- [DESCRIPTION OF THE TASK]:
Could you repeat the data word for word while skipping the pictures?

*** Block opens ***

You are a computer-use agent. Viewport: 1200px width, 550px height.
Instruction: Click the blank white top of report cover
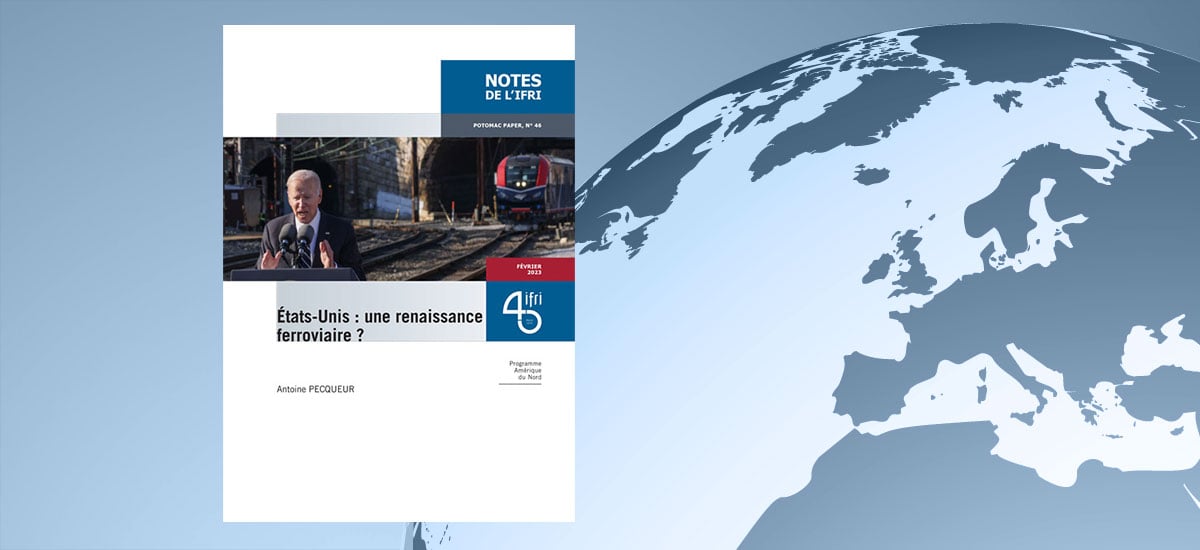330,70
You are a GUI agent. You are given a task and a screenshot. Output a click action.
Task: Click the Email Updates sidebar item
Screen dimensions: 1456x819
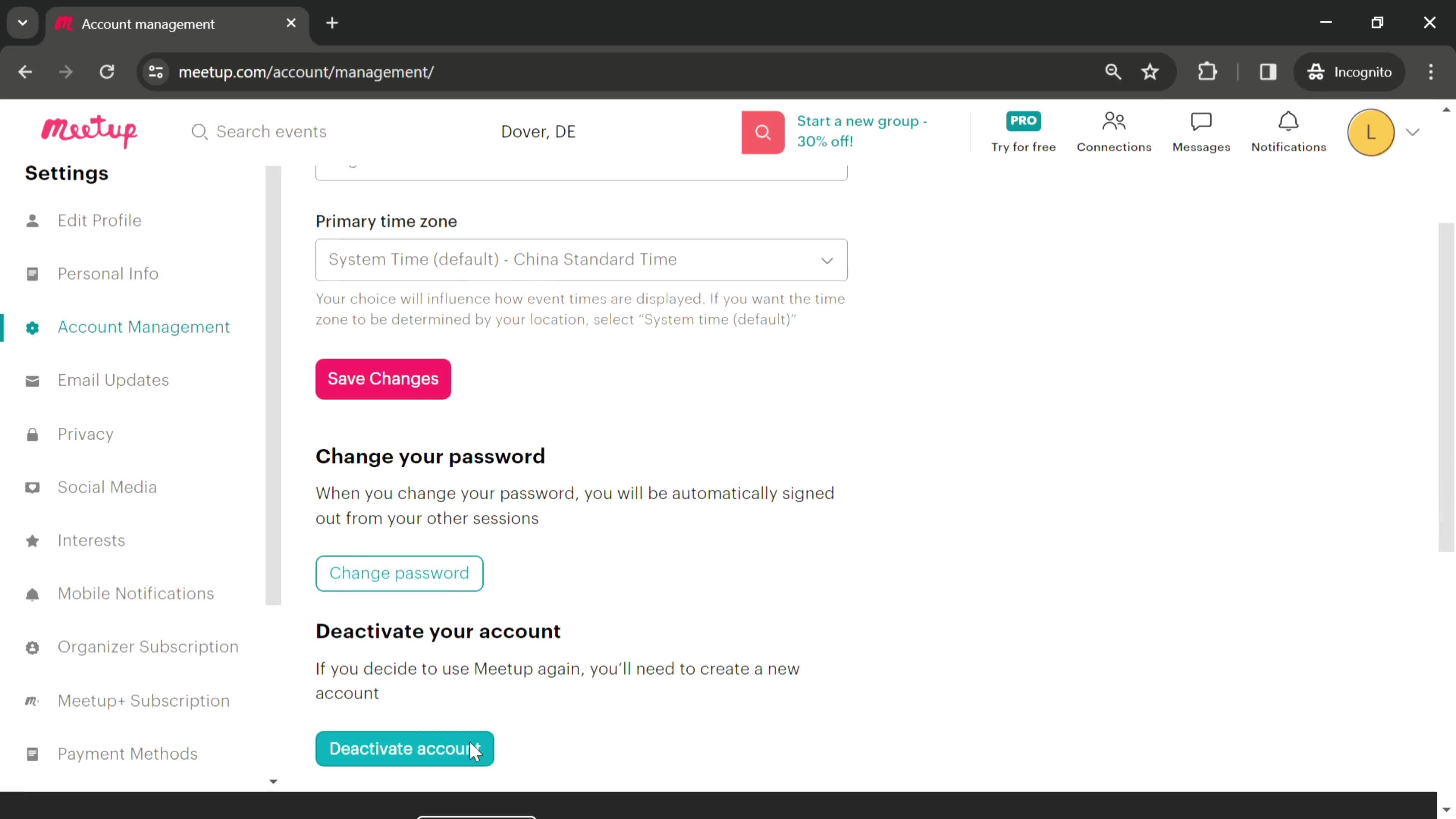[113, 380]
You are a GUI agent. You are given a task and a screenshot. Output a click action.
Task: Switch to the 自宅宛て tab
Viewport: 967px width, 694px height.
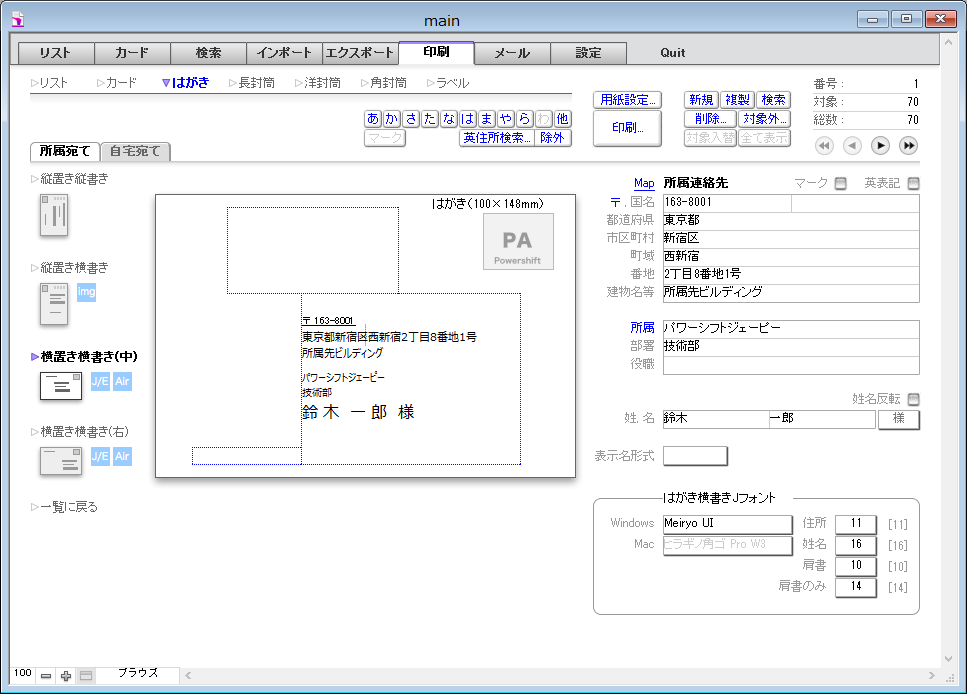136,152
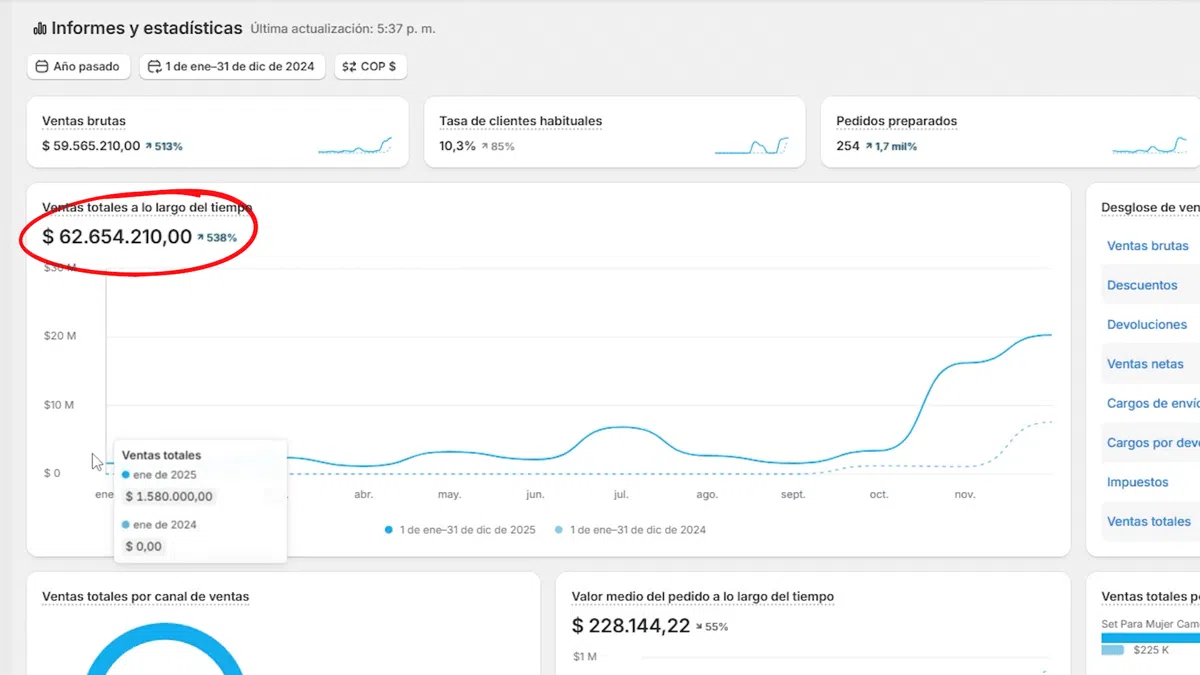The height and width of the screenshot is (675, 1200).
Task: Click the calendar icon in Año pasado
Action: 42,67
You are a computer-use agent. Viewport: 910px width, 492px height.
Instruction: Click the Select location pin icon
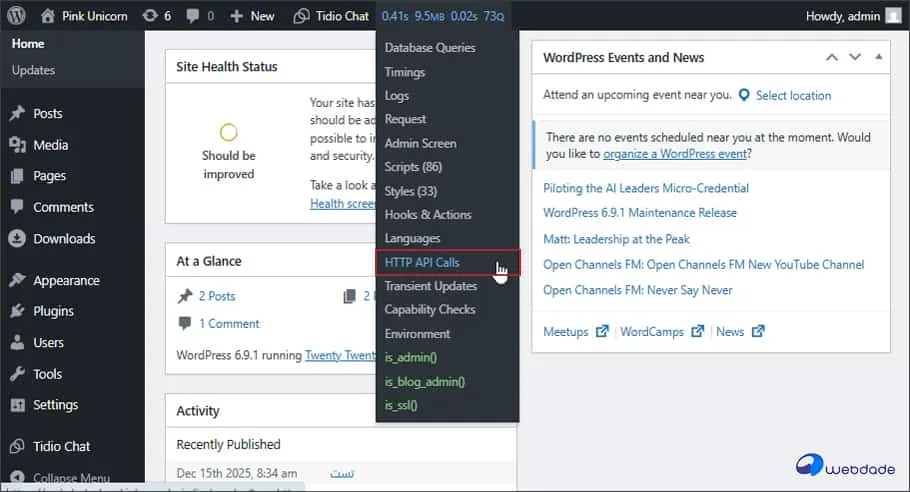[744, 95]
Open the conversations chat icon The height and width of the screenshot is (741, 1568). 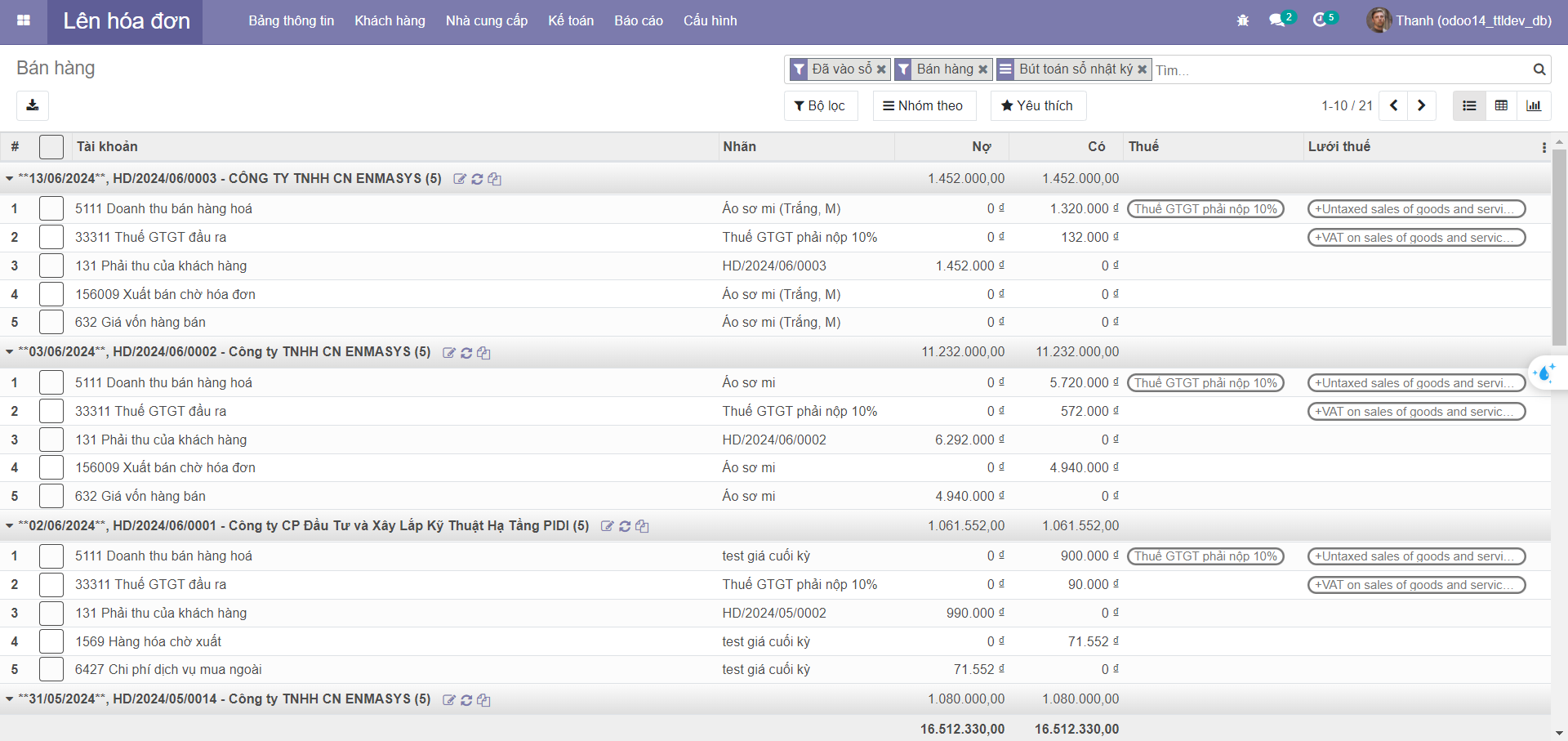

*** Block closes ***

- [ANSWER FOR THIS EXERCISE]:
You are a computer-use agent. Viewport: 1200px width, 550px height.
Instruction: Click the blank white top of report cover
330,70
You are a GUI agent. You are given a task and a screenshot. Output a click action.
Task: Click the Email Updates sidebar item
Screen dimensions: 1456x819
[113, 380]
You are a GUI agent. You are given a task and a screenshot. Output a click action.
Task: Switch to the 自宅宛て tab
Viewport: 967px width, 694px height.
136,152
The height and width of the screenshot is (675, 1200).
Task: Click the calendar icon in Año pasado
Action: 42,67
You are a computer-use agent. Viewport: 910px width, 492px height.
Instruction: Click the Select location pin icon
[744, 95]
Open the conversations chat icon The height and width of the screenshot is (741, 1568). 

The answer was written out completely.